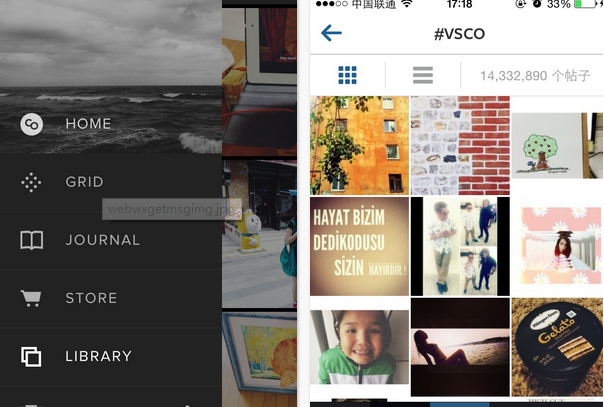Tap the VSCO circular logo icon beside HOME
The image size is (604, 407).
(x=32, y=124)
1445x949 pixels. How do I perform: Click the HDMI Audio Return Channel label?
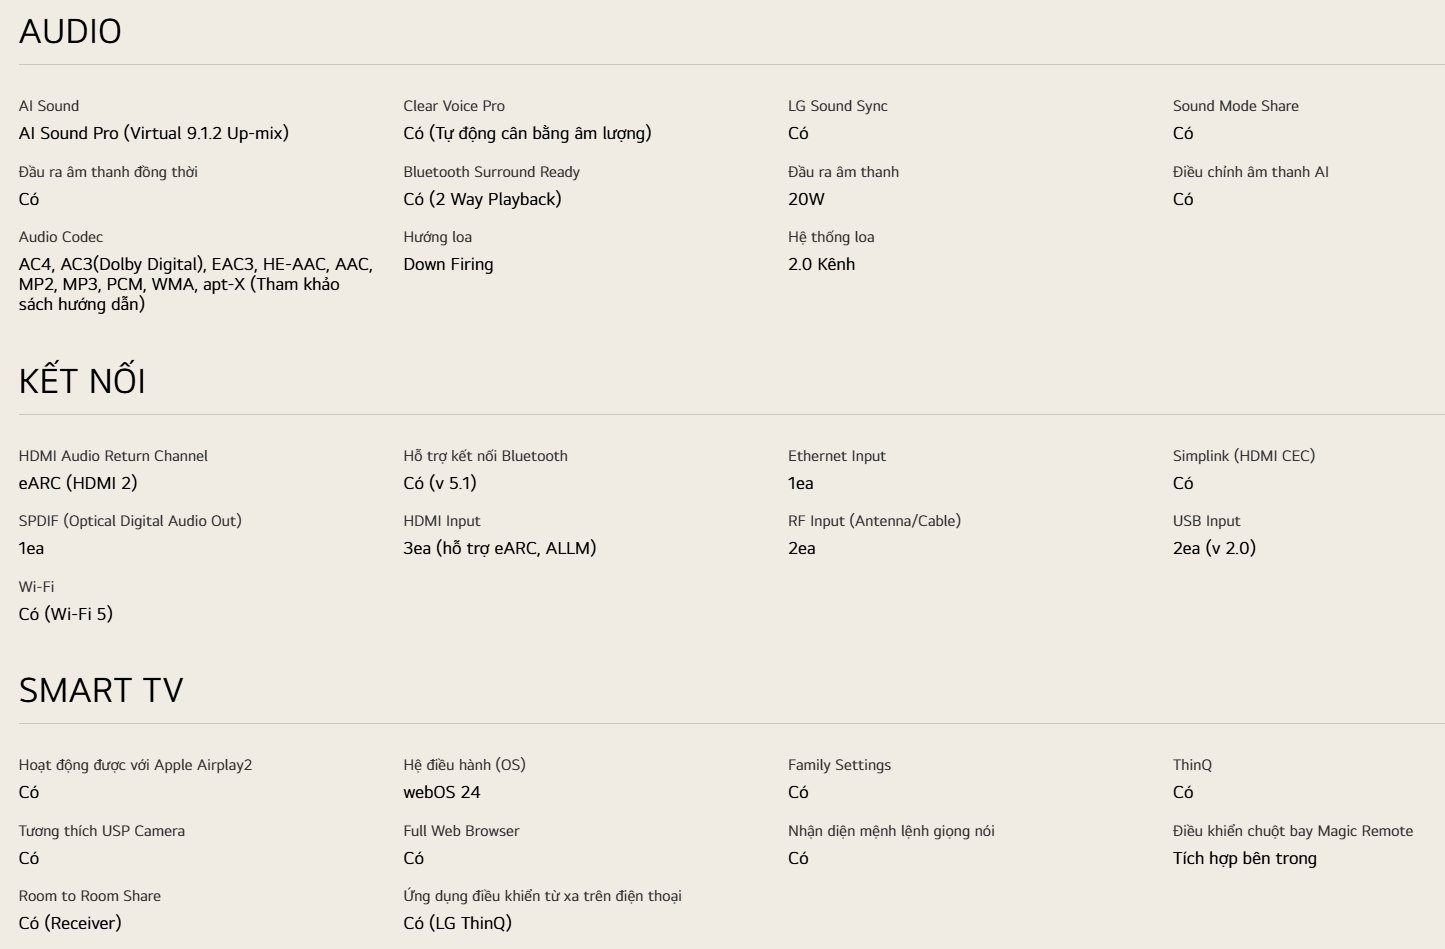(113, 456)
*-*-*
Your task >> From the line containing "1445x949 pixels. How" to the end of the listing, restate each line word for word and nothing more; the pictures stay out.

Written answer >>
1445x949 pixels. How do I perform: Click the HDMI Audio Return Channel label?
(113, 456)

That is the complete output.